Abb.2: Aufteilung der 0,5 ml Kunststoffpailletten (Fa. Minitüb®, Landshut) auf den Racks in drei Ebenen auf neun verschiedenen Positionen mit je einer Paillette von jeder Abfüllfraktion.
Abb.3: Lagerung im Einfrierautomaten (Minidigitcool®, Fa. IMV, L´Aigle, Frankreich) mit der Aufteilung der 0,5 ml Kunststoffpailletten (Fa.
Minitüb®, Landshut) auf den Racks an neun verschiedenen Positionen mit je einer Paillette von jeder Abfüllfraktion.
Die Pailletten wurden auf Racks in horizontaler Lage in einen Tiefgefrierautomaten mit einer Einfriergeschwindigkeit von 60°C pro Minu te von +5°C auf -140°C heruntergekühlt und ca. 15 Minuten bei -140°C gehal ten. Anschließend folgte eine manuelle Überführung in eine mit flüssigem Stickstoff gefüllte Styroporbox. Bis zur Auswertung der Proben wurden die Pailletten in einem Lagerungscontainer mit flüssigem Stickstoff bei -196°C aufbewahrt.
3.3 Durchführung der multiplen Einfrier- und Auftauzyklen 3.3.1 Aufbereitung der Proben nach den Einfrier- und Auftauzyklen
Nach dem ersten Tiefgefrierungsprozess und einer 24-stündigen Aufbewahrung im Lagerungscontainer wurden die Pailletten in einem 37°C warmen Wasserbad für 30 Sekunden aufgetaut. Es folgte die Motilitätsbestimmung (MIKA Motion Analyser Windows Version 1.1 Stroemberg. Mika, Montreux, Schweiz) und durchflusszytometrische Untersuchungen wie in Kapitel 3.5.1 und 3.5.2 beschrieben.
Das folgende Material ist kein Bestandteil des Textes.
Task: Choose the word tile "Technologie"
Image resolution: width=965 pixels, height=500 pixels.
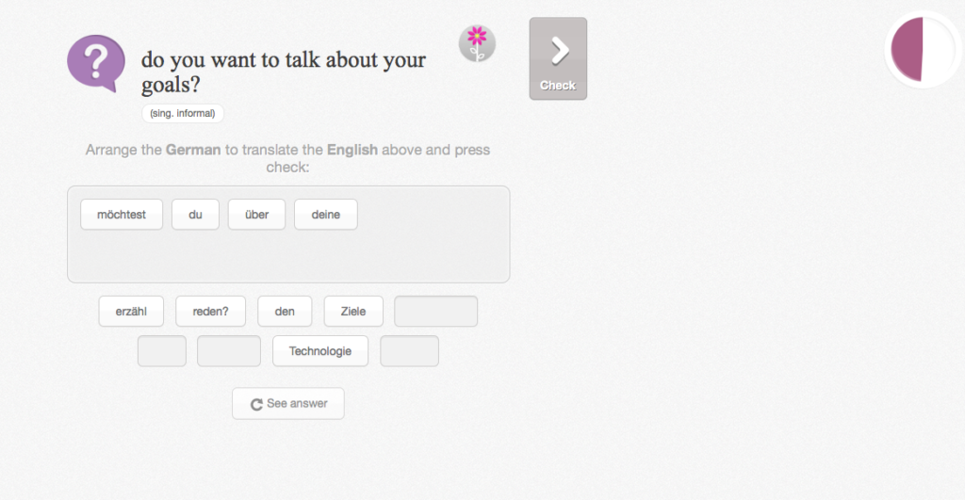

Die aufgetaute Spermiensuspension wurde in zwei gleich große Volumina geteilt und mit dem Merk-Laktose-Verdünner (Zusammensetzung s. Anhang) und Glycerol bzw.
INRA-82 und Glycerol auf eine Konzentration von 40 x 106 Spermien/Paillette verdünnt. Die beiden Spermiensuspensionen wurden jeweils auf einen Glycerolgehalt von 2,5% in der Endverdünnung eingestellt.
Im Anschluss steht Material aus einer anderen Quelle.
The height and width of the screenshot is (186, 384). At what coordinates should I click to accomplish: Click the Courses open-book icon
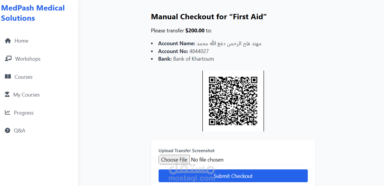[8, 77]

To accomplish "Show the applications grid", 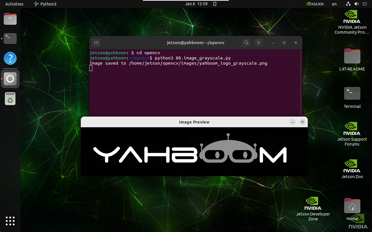I will 10,221.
3.3.2 Kühlung und Konfektionierung
Die Kühlung und Konfektionierung erfolgte wie in Kapitel 3.1.5 und 3.1.6 beschrieben.
3.3.3 Erneute Kryokonservierung und Lagerung
Die Kryokonservierung wurde wie in Kapitel 3.1.7 durchgeführt. Die Aufbewahrung erfolgte im Lagerungscontainer mit flüssigem Stickstoff für 24 Stunden.
3.3.4 Aufbereitung der Proben nach dem zweiten Einfrier- und Auftauzyklus
Das erneute Auftauen erfolgte in einem 37°C warmen Wasserbad für 30 Sekunden.
Bei einem Teil der jeweiligen Proben wurden die Motilität analysiert (MIKA Motion Analyser) und durchflusszytometrische Untersuchungen (Kapitel 3.5.1. und 3.5.2) durchgeführt.